[Collected data]
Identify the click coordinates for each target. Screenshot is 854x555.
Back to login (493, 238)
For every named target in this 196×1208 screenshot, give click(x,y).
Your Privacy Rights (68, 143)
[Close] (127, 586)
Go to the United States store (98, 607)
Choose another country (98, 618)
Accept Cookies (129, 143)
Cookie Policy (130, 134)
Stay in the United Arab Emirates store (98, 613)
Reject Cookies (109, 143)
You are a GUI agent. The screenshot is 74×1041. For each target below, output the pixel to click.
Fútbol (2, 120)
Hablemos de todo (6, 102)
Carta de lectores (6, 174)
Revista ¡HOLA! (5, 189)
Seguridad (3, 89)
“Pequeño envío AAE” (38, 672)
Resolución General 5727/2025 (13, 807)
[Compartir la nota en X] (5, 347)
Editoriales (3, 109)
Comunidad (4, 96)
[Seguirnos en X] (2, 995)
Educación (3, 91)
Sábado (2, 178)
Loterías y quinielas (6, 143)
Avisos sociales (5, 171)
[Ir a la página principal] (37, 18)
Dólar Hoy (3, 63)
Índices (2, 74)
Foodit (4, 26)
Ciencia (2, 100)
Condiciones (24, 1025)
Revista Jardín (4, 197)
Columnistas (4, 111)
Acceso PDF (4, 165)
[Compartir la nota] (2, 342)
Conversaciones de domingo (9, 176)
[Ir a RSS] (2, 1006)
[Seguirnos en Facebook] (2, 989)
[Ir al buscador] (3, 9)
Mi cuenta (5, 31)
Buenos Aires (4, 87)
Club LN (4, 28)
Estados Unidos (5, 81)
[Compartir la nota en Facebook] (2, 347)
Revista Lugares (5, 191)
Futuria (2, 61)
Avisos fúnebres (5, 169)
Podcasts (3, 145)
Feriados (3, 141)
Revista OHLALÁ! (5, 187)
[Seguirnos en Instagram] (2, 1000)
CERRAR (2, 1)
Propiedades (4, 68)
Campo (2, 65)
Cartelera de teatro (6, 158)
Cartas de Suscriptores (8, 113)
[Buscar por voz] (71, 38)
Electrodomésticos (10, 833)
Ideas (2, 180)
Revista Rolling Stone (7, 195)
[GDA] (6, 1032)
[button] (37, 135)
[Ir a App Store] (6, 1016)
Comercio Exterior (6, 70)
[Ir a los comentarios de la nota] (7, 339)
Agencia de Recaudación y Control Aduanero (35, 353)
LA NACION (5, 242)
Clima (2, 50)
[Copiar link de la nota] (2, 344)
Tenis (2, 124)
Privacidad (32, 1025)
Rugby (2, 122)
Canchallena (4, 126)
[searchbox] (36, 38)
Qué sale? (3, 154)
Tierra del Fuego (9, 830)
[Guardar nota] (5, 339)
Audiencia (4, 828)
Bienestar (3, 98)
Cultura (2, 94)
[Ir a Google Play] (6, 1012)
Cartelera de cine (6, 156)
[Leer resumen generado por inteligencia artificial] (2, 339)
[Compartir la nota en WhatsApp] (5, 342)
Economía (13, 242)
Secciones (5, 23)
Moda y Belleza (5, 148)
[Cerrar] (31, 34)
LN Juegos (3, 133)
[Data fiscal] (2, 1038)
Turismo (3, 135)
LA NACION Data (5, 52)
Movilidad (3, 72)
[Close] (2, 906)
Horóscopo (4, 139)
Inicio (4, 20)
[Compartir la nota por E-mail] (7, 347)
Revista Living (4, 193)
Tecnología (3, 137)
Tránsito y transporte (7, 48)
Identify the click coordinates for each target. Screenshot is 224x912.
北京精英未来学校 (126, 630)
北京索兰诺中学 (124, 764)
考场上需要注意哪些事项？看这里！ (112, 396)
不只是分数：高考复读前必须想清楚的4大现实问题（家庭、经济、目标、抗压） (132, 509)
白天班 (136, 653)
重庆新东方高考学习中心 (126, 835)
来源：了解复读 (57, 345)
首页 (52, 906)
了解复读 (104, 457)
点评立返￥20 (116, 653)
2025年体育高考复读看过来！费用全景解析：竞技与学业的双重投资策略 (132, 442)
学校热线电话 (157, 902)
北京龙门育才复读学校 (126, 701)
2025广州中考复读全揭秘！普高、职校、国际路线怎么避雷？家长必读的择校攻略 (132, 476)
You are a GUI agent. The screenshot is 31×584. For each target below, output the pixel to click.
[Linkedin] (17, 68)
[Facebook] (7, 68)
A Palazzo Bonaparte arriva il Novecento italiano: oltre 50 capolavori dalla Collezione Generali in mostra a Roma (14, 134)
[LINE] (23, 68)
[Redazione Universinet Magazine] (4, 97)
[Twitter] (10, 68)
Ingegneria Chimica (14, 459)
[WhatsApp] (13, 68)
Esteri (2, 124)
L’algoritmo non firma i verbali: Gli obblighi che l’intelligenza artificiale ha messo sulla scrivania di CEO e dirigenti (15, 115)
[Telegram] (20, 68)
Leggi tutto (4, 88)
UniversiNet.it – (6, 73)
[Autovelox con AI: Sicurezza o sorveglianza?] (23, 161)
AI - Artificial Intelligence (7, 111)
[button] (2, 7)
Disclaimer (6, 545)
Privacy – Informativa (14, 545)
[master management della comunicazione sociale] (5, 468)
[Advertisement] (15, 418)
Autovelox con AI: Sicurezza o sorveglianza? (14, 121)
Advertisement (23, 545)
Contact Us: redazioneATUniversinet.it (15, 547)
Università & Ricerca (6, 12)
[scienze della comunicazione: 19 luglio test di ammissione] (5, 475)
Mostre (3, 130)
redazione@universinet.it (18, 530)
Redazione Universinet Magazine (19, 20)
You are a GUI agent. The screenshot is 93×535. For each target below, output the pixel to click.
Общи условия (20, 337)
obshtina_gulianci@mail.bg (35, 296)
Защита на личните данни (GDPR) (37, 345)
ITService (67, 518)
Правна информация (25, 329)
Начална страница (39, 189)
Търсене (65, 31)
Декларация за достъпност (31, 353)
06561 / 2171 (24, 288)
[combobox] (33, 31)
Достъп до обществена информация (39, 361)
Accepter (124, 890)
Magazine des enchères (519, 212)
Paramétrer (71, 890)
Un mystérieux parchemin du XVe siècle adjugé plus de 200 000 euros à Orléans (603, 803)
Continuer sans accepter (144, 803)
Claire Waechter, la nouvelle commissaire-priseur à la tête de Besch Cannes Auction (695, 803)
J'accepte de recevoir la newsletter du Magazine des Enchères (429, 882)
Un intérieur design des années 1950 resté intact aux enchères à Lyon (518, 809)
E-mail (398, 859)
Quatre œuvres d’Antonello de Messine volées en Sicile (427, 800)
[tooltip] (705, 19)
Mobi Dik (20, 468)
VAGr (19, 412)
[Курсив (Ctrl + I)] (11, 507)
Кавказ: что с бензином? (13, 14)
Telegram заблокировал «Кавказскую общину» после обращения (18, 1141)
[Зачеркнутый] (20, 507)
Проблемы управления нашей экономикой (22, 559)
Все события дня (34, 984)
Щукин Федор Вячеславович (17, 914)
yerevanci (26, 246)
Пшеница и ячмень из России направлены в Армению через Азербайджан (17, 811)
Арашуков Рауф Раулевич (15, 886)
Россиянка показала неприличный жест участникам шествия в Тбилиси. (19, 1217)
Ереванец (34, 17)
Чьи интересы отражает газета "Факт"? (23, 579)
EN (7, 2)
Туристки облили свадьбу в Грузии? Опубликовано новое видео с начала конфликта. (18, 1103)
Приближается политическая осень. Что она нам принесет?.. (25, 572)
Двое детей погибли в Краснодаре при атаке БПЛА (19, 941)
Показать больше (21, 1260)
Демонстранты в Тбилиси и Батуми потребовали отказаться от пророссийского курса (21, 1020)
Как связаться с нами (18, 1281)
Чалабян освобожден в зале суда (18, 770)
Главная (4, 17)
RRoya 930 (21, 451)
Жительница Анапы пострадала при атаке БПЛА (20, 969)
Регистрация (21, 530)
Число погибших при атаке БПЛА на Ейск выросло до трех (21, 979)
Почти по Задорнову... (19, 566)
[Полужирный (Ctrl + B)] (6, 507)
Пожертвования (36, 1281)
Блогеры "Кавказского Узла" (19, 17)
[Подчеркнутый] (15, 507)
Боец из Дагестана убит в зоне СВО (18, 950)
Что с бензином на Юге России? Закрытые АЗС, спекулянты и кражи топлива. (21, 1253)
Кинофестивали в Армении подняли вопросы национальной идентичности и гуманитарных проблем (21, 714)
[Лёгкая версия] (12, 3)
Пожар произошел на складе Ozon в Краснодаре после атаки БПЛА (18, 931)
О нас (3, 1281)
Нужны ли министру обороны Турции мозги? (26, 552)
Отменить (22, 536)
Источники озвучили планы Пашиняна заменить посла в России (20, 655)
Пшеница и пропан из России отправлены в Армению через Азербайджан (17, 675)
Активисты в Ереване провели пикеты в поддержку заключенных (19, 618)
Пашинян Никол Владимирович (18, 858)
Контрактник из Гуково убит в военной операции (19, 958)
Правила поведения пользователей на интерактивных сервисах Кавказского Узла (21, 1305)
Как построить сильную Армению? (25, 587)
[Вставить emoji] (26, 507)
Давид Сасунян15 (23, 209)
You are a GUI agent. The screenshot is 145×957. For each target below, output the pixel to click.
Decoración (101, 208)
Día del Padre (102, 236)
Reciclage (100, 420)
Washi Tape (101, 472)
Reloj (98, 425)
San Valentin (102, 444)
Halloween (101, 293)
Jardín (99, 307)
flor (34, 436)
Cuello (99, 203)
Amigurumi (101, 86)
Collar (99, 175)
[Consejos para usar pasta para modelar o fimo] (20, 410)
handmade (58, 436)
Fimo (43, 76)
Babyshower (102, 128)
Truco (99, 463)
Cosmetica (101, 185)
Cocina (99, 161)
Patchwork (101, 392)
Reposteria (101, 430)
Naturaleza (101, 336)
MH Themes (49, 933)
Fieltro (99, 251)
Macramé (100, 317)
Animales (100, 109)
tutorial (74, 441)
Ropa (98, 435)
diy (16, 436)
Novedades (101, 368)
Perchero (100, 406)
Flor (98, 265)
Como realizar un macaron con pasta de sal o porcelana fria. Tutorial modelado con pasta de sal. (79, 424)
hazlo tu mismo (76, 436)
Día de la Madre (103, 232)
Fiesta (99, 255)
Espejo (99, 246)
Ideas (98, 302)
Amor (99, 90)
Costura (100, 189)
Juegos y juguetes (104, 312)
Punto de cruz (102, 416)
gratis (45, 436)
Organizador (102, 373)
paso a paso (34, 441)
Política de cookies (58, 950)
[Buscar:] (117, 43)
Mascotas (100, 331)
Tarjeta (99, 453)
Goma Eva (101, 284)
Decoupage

Goal of the exercise: How many lines of the items above contain the string "Кавказского"? Case counts. Give only the number.

Solution for this problem: 2